▸ SOURCE TEXT:
|---|

# Keith Van Horn is a bum.



## Rashidi (Oct 2, 2003)

Can you believe this guy only grabbed EIGHT rebounds? Trade this scrub and bring back Sprewell, we need his defense and rebounding at small forward.


----------



## HKF (Dec 10, 2002)

You are being sarcastic I take it.


----------



## Petey (Aug 23, 2002)

> Originally posted by <b>newmessiah10</b>!
> You are being sarcastic I take it.


Yeah I'd think so. KVH plays SF, he did for the Nets, did for the 76ers, and should for the reset of his career. Excellent rebounding SF.

-Petey


----------



## #colonel (Sep 9, 2003)

Yeah, Van Horn has got some offensive skills... People in Philly didn't boo him because he wasn't talented... They booed him cause they thought he could do so much more, but seemed disinterested... If this guy had any kind of competitive drive, he'd be an all-star (in the East)...


----------



## PetroToZoran (Jul 2, 2003)

Yeah, I'm really disappointed in KVH. When he was drafted by the Nets, he was my favorite player and it looked like he could become a Larry Bird type player. He never really lived up to it, but he still is a great player. All the luck to him in New York.


----------



## Rashidi (Oct 2, 2003)

When he was drafted by the Nets, he was a PF. He didn't become a SF until Kenyon Martin came along. KVH was good for 20/8 until he became a SF, although I think more of it might be because he lost so many shots. With Marbury he was the 2nd option. When Kidd came along, the top three scorers averaged a little under 15 ppg - Martin, Van Horn, and Kidd. Obviously these players scored less because they got the ball less. With KVH and MacCulloch gone for relatively nothing in return, Martin, Kidd, and Jefferson's scoring rose out of a necessity to replace KVH and Todd-Mac.

|---|

▸ OBJECTIVE 1: Turn the section of the rows that opens with the line containing "You are a computer-use agent. The" and closes with the line containing "pyautogui.click(x=282, y=767)" into a Markdown table with the columns No. and Line. Number each line and skip any blank lines.

▸ ITEMS:

|---|

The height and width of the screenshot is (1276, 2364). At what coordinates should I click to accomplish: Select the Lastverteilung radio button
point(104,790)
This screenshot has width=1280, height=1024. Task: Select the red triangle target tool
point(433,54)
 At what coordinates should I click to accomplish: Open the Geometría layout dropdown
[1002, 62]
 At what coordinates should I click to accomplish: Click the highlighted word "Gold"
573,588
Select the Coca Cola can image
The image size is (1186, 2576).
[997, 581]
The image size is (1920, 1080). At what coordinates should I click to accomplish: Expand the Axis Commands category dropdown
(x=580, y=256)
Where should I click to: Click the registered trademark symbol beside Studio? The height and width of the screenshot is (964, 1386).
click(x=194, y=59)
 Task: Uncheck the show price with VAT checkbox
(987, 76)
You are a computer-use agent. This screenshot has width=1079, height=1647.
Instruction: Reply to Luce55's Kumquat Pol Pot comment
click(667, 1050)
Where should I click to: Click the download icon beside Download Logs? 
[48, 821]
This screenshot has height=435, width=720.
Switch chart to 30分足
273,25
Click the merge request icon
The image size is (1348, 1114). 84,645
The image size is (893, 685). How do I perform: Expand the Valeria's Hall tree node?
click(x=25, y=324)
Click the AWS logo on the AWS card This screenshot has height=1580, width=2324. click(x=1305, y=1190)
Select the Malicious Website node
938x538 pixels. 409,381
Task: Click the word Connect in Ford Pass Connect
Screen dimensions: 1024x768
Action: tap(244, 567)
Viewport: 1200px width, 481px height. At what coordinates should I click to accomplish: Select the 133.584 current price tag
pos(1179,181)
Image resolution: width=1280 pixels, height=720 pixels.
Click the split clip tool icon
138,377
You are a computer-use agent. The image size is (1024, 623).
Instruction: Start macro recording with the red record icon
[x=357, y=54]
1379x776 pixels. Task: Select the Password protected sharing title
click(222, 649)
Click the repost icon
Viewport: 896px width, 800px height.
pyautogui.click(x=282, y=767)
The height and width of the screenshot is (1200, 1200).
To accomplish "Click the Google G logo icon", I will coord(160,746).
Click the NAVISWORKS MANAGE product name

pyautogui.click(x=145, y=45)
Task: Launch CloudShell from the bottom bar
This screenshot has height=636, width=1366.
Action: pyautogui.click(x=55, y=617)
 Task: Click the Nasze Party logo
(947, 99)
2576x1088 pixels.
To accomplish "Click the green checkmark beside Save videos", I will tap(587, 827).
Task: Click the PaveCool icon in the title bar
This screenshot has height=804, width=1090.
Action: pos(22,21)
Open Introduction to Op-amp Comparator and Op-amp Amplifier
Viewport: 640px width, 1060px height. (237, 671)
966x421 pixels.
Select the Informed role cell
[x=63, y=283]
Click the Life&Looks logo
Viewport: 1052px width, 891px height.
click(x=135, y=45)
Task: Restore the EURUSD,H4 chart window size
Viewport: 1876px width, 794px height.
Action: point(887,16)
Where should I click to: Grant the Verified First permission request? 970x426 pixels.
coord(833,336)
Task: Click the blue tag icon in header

|---|

▸ OBJECTIVE 2: In the forum thread about Keith Van Horn, which three players were the top scorers averaging a little under 15 ppg after Kidd came along?

▸ RESPONSE 1:
| No. | Line |
|---|---|
| 1 | You are a computer-use agent. The image size is (1024, 623). |
| 2 | Instruction: Start macro recording with the red record icon |
| 3 | [x=357, y=54] |
| 4 | 1379x776 pixels. Task: Select the Password protected sharing title |
| 5 | click(222, 649) |
| 6 | Click the repost icon |
| 7 | Viewport: 896px width, 800px height. |
| 8 | pyautogui.click(x=282, y=767) |

▸ RESPONSE 2: Martin, Van Horn, and Kidd.